Mas, se é relativamente fácil tratar de ficção e contar histórias recheadas de impossibilidades divertidas (dragões, magos, druidas, minotauros, labirintos ancestrais) não é fácil cruzar algumas linhas. A nossa flexibilidade acaba esbarrando em tons diversos da expectativa que criamos com as histórias. Quantos narradores já puniram personagens jogadores por má conduta! Matar a velhinha, xingar o velho e poderoso mago, trair os amigos, roubar o Templo… Esse é o dever do narrador? O narrador é a voz e o braço da “ordem” no mundo de ficção? Cabe a ele manter “tudo” no lugar? Se as grandes histórias de fantasia são sobre heróis tentando corrigir algum mal feito ao mundo, não é imediatamente claro que o narrador representa o mundo “ordenado”, esperando que os PJs “completem o serviço”?

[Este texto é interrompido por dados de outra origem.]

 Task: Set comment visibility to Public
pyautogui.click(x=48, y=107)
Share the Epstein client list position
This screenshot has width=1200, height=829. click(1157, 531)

Minha primeira reflexão sobre o tópico me diz que, se colocada dessa forma, a postura do narrador soa como autoritária e malvada. Nada que os personagens façam parecer poder escapar da premissa básica do que é “certo”. Sistemas de tendência (desde tempos imemoriais) vem fazendo o papel de garantir este acordo. Seu personagem deve agir dentro do espectro de bondade/neutralidade que o narrador espera. Fora disso ele é parte do enredo, parte daquilo que deve ser combatido pelos PJs para que exista história. Mas além da própria tendência parece existir algo que já incorporamos como mestres: o hábito punitivo que torna o jogo algo meio que carregado de paredes e limites. Se seu personagem mata a jovem filha do guarda – uma criança indefesa – ainda que não exista um sistema de tendências, será que tudo ficará bem? Como seu narrador reagirá?
Do outro lado temos a possibilidade de histórias abertas, como as criadas e pensadas nos tempos velhos do antigo Mundo das Trevas (não conheço tão bem o novo para comparar com destreza) ou como no saudoso mundo de Arkanun/Trevas. Ali, meio que por conta de certo interesse autoral, a lógica sugere histórias sem clichês éticos, com jogadores interpretando personagens amorais ou até imorais e jogando o soturno drama da noite dos monstros. Aqui o narrador ganha o papel de torturador. Ele deve mostrar a maldade profunda no mundo e reavivar a ideia de que ingenuidades não serão perdoadas. O mundo é escuro e maligno e qualquer tentativa de corrigi-lo é tolice. Não há salvação completa para o cenário – talvez apenas pessoal, como no caso de Golgondas e etc. Enfim, a história ensina a sagacidade que existe em ser monstruoso, como um personagem de contos atormentados deve ser.
Será que é fácil empregar o segundo modelo a histórias medievas/fantásticas? Se o grupo de personagens jogadores é o Mal ou o Caos no mundo, saqueando cidades, chantageando pessoas, escravizando donzelas ou trucidando deuses… sobre o que é a história? Sobre suas ambições? Sobre suas vitórias sangrentas? Sobre a sanha de vilões em promover sua vontade? Qual é o papel do narrador neste caso? Servir como uma voz distante que em algum momento punirá o grupo vilânico com o envio de heróis PdMs? Ou o papel do narrador é servir como uma máquina capaz de fornecer desafios de forma neutra? A segunda opção existe, de fato?
Não é fácil dividir algo tão pessoal como o direito de pensar o que se quer. Nesse sentido, uma tarde simples de diversão pode se tornar complicada se você pensa a dinâmica do RPG como uma produção de histórias que você quer lembrar. Será que é por isso que a onda de sistemas mais simples e voltados para mecânicas de tabuleiro tem ressuscitado? Será que entrar nos meandros da ficção e pensar questões morais ficou para trás, como algum tipo de moda perdida dos anos 1990?
Estou curioso para saber o que vocês acham (e tomara que achem alguma coisa…).